今回は、そんな中平卓馬氏が使用していた機材について紹介します。
中平卓馬さんの紹介
1938年、東京・原宿に生まれた中平卓馬氏は、日本を代表する写真家の一人です。
東京外国語大学スペイン語学科を卒業後、『現代の眼』の編集者として活動を開始。
初期は森山大道とともに「アレ、ブレ、ボケ」という独特の作風で知られましたが、1973年の『なぜ、植物図鑑か』では一転して、撮り手の情緒を排除した客観的な写真表現へと向かいました。
その表現の変遷は、日本の写真史における重要な転換点として位置づけられています。
中平卓馬さんが使用していた機材
キヤノンF-1
プロフェッショナル向けの一眼レフカメラとして1971年に登場したキヤノンF-1。

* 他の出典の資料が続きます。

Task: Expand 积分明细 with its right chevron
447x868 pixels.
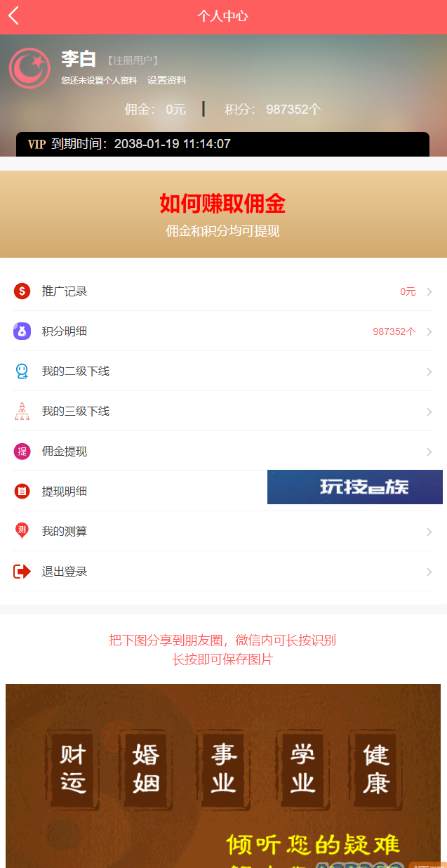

中平卓馬氏は晩年、このカメラを愛用していました。堅牢な作りと信頼性の高い機械式シャッターを備え、多彩な交換レンズやアクセサリーに対応する拡張性の高さが特徴です。
シャッタースピードは1/2000秒から1秒まで対応し、バルブ撮影も可能。ファインダーは視野率97%、倍率0.77倍のペンタプリズム式で、被写体の的確な構図決定をサポートします。露出計にはCdS素子を採用し、TTL開放追針合致中央部分測光方式を採用することで、正確な露出制御を実現しています。

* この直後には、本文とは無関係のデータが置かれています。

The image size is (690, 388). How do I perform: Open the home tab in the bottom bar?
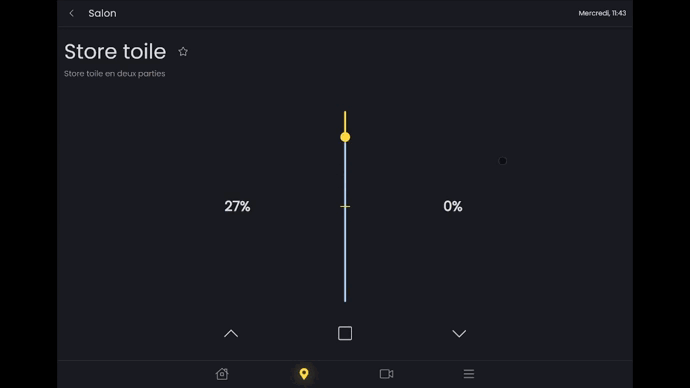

重量820gという安定感のある車体は、プロフェッショナルの要求に応える耐久性を備えており、中平卓馬氏の精緻な撮影スタイルを支える信頼できるパートナーとなりました。特に晩年の作品群において、その安定した性能は不可欠な要素でした。
CANON New MACRO FD 100mm F4
中平卓馬氏が愛用していたマクロレンズです。シンプルな3群5枚構成のヘリアー型レンズながら、優れた描写力を誇ります。最短撮影距離45cmながら0.5倍までの高倍率撮影が可能で、晩年の図鑑的な表現を支えた重要な機材の一つです。
1979年9月に発売されたこのレンズは、6枚の絞り羽根を持ち、最小絞りF32まで絞り込むことが可能です。70.3×95mmというコンパクトなボディに、スーパースペクトラコーティングが施された光学系を搭載。これにより、ゴーストやフレアを効果的に抑制し、クリアな描写を実現しています。
フィルター径は52mmと扱いやすいサイズを採用。重量は455gと、マクロレンズとしては比較的軽量で、長時間の撮影でも疲労が少ないのが特徴です。中平卓馬氏は、このレンズの持つ客観的な描写力を活かし、被写体の本質を捉える冷徹な視線を作品に反映させました。
まとめ
中平卓馬氏が選んだ機材は、その表現の変遷と密接に結びついています。特に晩年愛用したキヤノンF-1とマクロレンズの組み合わせは、撮影者の主観を極力排除し、被写体をありのままに記録するという彼の写真哲学を体現するものでした。
これらの機材は、単なる道具以上の意味を持ち、中平卓馬氏の写真表現の重要な要素となっていたのです。